====== Quoted passage
Downtime is the biggest downside to skid steer tire flats. “The most common puncture hazard is nails,” says Adam Haynes, who owns Artisan Landscapes in Jacksonville, Oregon, “but there are other hazards. We sliced a tire recently on ceramic roofing tiles while cleaning up a jobsite.”
Even a small leak can be a problem when it causes uneven tire wear, leads to a blowout or causes a tire to “lose the bead,” the rim-tire connection, which often requires shop attention to get it going again.
“Sometimes you don’t know you have a leak, and you show up for work the next morning and you’ve lost the bead,” Haynes says. These situations are not easily repaired on the jobsite, which means more downtime.
The flat repair is only the beginning. Additional costs include time arranging for the flat repair, down- time for the machine and operator and production interruptions for employees who depend on the work the skid steer performs. Less tangible is the impression a disabled machine makes on a client.
Tire sealant, tire liners and foam-filled pneumatic tires are among the solutions landscapers use to combat flats. A spare tire can be useful, but you have to make provisions for handling the high torque lug nuts and getting the rear of the machine elevated for rear-tire changes can be a challenge.
An alternative option for extreme flat-causing environments is solid tires. They can be punctured, impaled, cut, stabbed, slashed and shot and will keep rolling. Additionally, most solid tires have much better wear characteristics than those of pneumatic tires. This is due to a combination of factors including larger tread blocks, tougher materials and the elimination of inflation requirements that affect tire life.
Several skid steer manufacturers and many Google pages of aftermarket companies offer solid tires in a variety of tread designs.
“The benefits of increased tire life are evident in landscaping operations that use skid steers extensively on paved surfaces such as concrete, asphalt and stone,” says Curtis Goettel, marketing manager for Case Construction Equipment. “With recent advances in solid tire design, we’ve seen customers start using them for a much wider variety of skid steer applications.”
Solid tires come with or without apertures, which are holes in the sidewalls that make the tire lighter and more flexible. This feature offers a softer ride and is easier on operators and machine components.
In general, rims for solid tires are not the same as those for pneumatic tires, which means you need to buy the rims withe tires. The rims might not be reusable depending on the design.
============
Task - Reproduce the skid steer tire text word for word, starting at "Tire sealant, tire" and ending at "be a challenge.".
====== Available data
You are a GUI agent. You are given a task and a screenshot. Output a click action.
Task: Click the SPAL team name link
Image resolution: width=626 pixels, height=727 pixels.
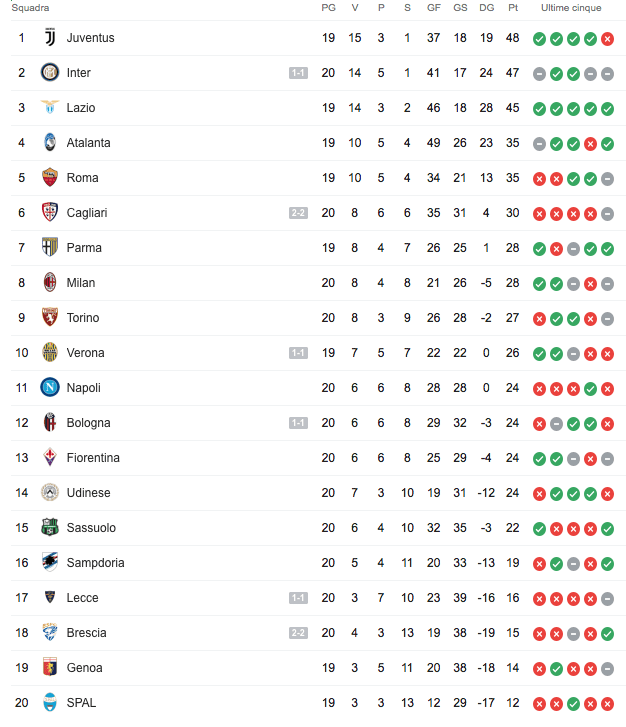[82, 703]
============
Answer -
Tire sealant, tire liners and foam-filled pneumatic tires are among the solutions landscapers use to combat flats. A spare tire can be useful, but you have to make provisions for handling the high torque lug nuts and getting the rear of the machine elevated for rear-tire changes can be a challenge.